Code of conduct must be mandatory

By Dairy News

AUSTRALIA’S CORPORATE watchdog believes a mandatory code of conduct would address problems caused by bargaining power imbalances between processors and farmers.

The ACCC (Australian Competition and Consumer Commission) last month released its interim report into the Australian dairy industry following its 12-month inquiry.

ACCC Commissioner Mick Keogh said a mandatory code would address bargaining power imbalances, improve price and production signals, stop practices that transfer risk inappropriately and enhance the competition for farmers’ milk.

“What’s clear is that processors, often under pressure from supermarkets or export market competition, use their relative bargaining power to shift risks onto dairy farmers,” Mr Keogh said.

“The power imbalance is evident in the nature of contracts between the processors and farmers. These involve uncertain pricing information and contract terms which deter switching.

“A code would strengthen dairy farmers’ weak bargaining position and therefore improve competition at the farm gate.”

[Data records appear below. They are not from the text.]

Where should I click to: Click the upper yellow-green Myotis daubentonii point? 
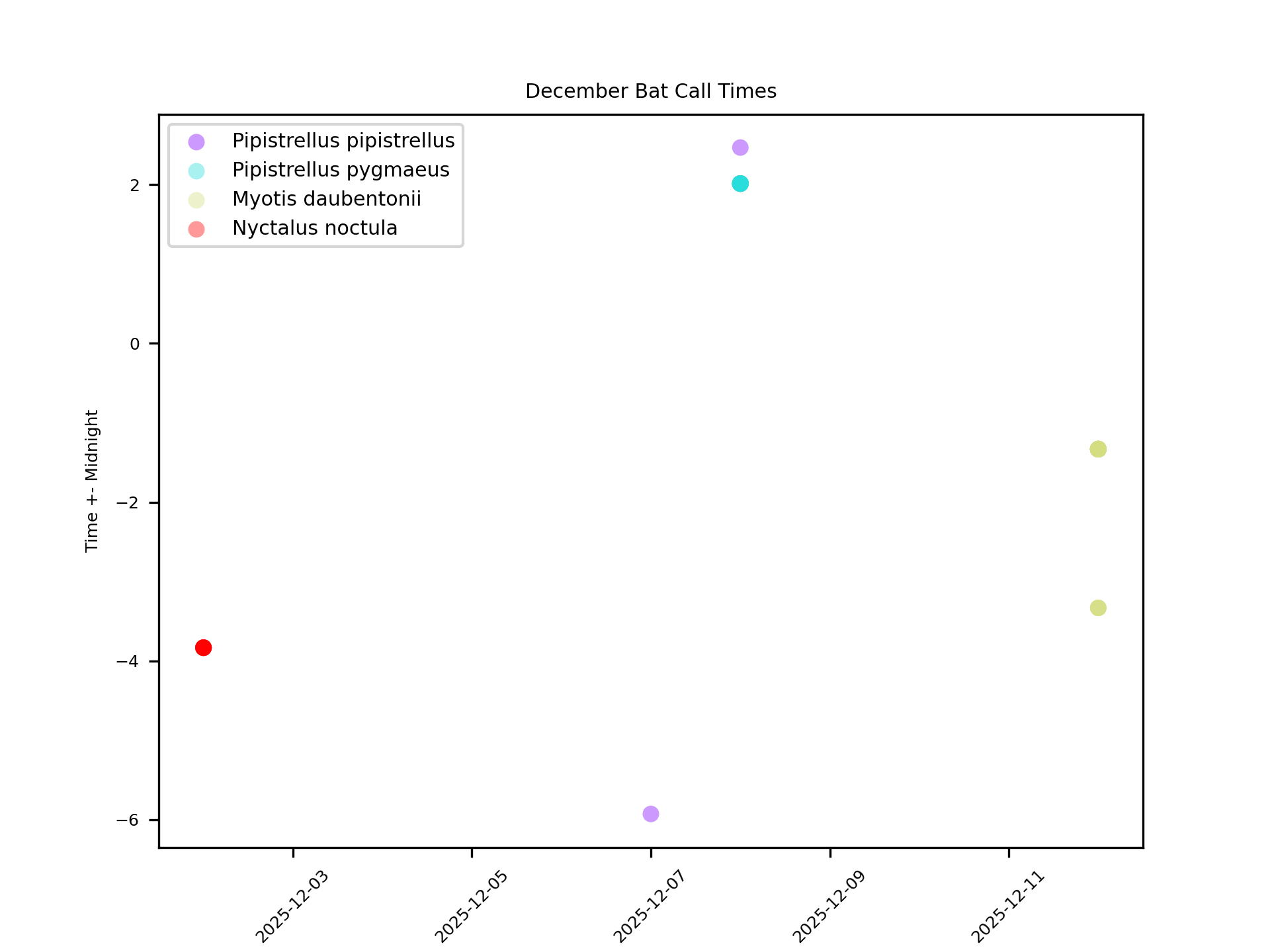pos(1098,450)
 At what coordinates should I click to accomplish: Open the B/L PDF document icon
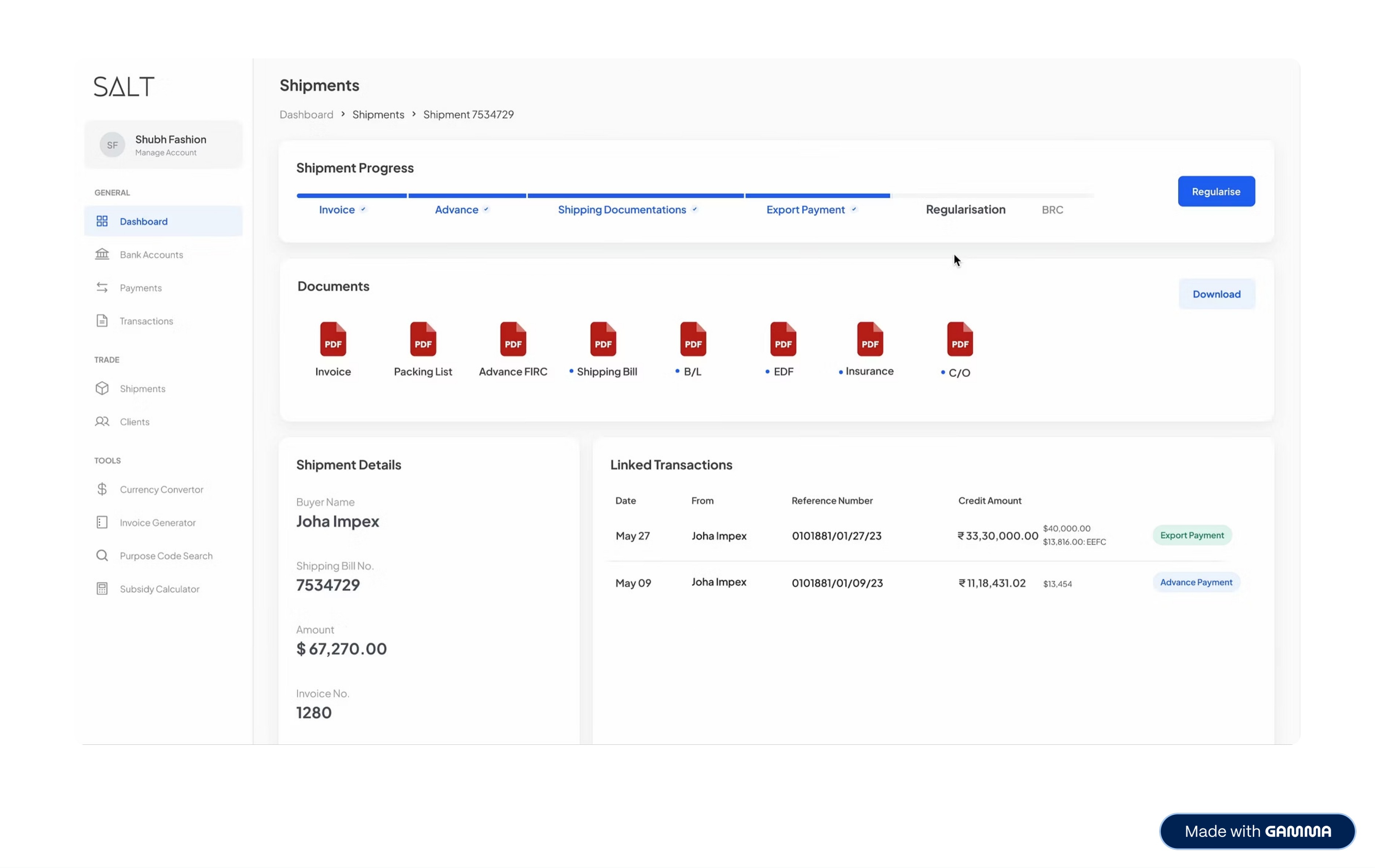pyautogui.click(x=693, y=339)
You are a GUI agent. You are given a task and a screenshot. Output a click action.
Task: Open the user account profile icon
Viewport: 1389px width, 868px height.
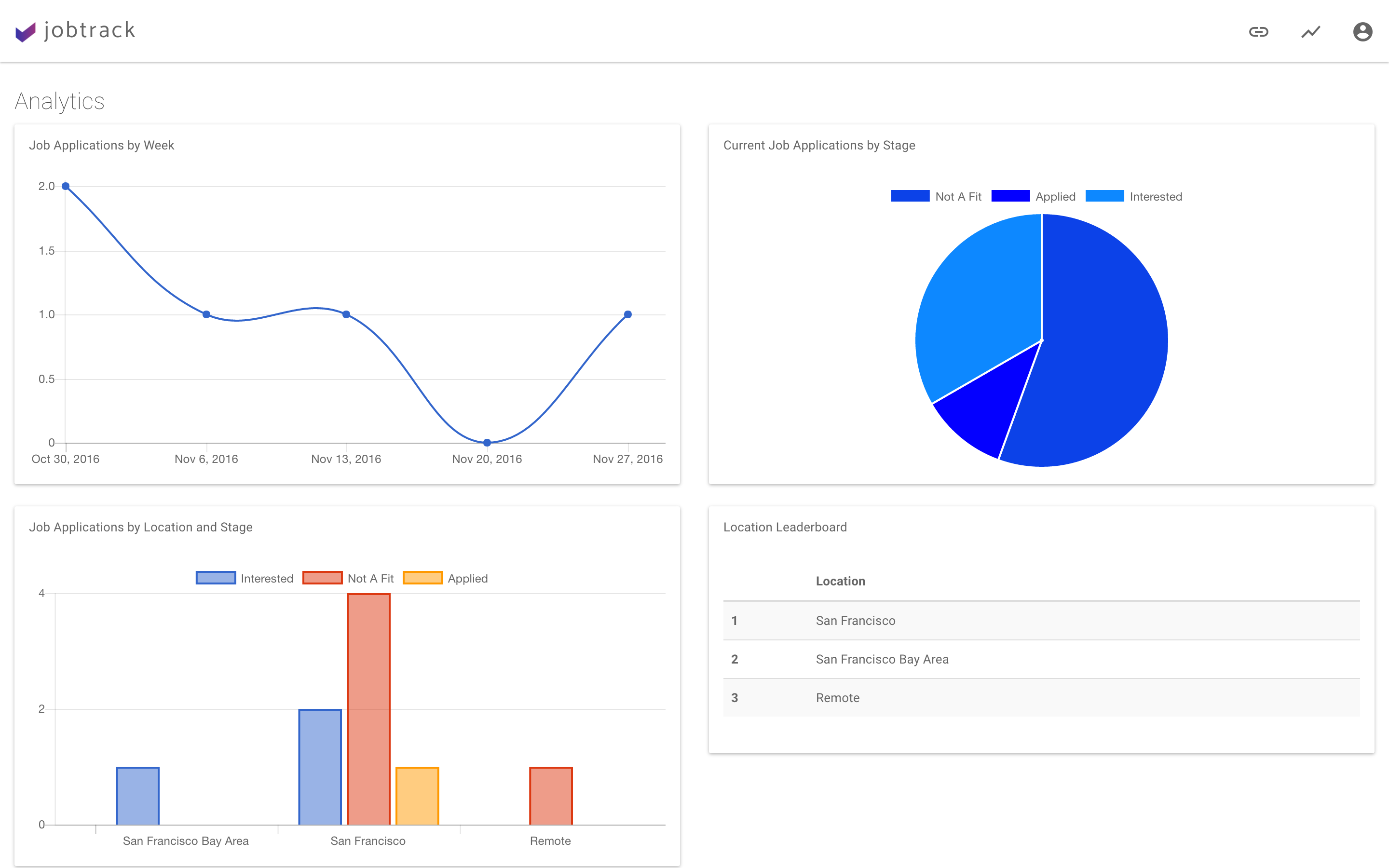click(1362, 31)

The ACCC says while the recently introduced voluntary code of conduct has improved contract terms in milk supply agreements, it doesn’t go far enough.

“There’s been some improvements following the introduction of the voluntary code but, in the ACCC’s view, it is unlikely to fully address the issues that cause detriment in the industry in the longer term.

“The voluntary code is not enforceable and processors can choose to not participate or not comply, and there are no negative consequences.”

The ACCC recommended additions to the current voluntary code:

PROCESSORS and farmers should enter into written contracts for milk supply that are signed by the farmer;

MILK supply contracts should not include terms which unreasonably restrict farmers from switching between processors; and

PROCESSORS should publish information identifying how their pricing offers apply to individual farm production characteristics to enable better farm income forecasts.

The ACCC also analysed the impact of $1 per litre private label milk on earnings through the dairy supply chain.

Mr Keogh said farmers earn the same regardless of whether their milk ends up as private label, or more expensive branded milk.

“We don’t think that an increase in the retail price of private label milk would necessarily benefit farmers, and that any additional profit would mainly be captured by the major supermarkets and processors,” Mr Keogh said.

The ACCC has found the major supermarkets have leveraged their buying power to lower wholesale processing costs and capture profits from processors.

While the supermarkets have kept some of the resulting profits, they have mostly transferred the benefits of these wholesale cost savings to consumers.

Other recommendations of the Dairy Inquiry report are:

ALL processors should simplify their contracts where possible.

FARMERS should ensure they have properly considered the legal and financial implications of contracts with processors.

The ACCC is seeking feedback in the interim report by January 31 before releasing a final report in April, next year.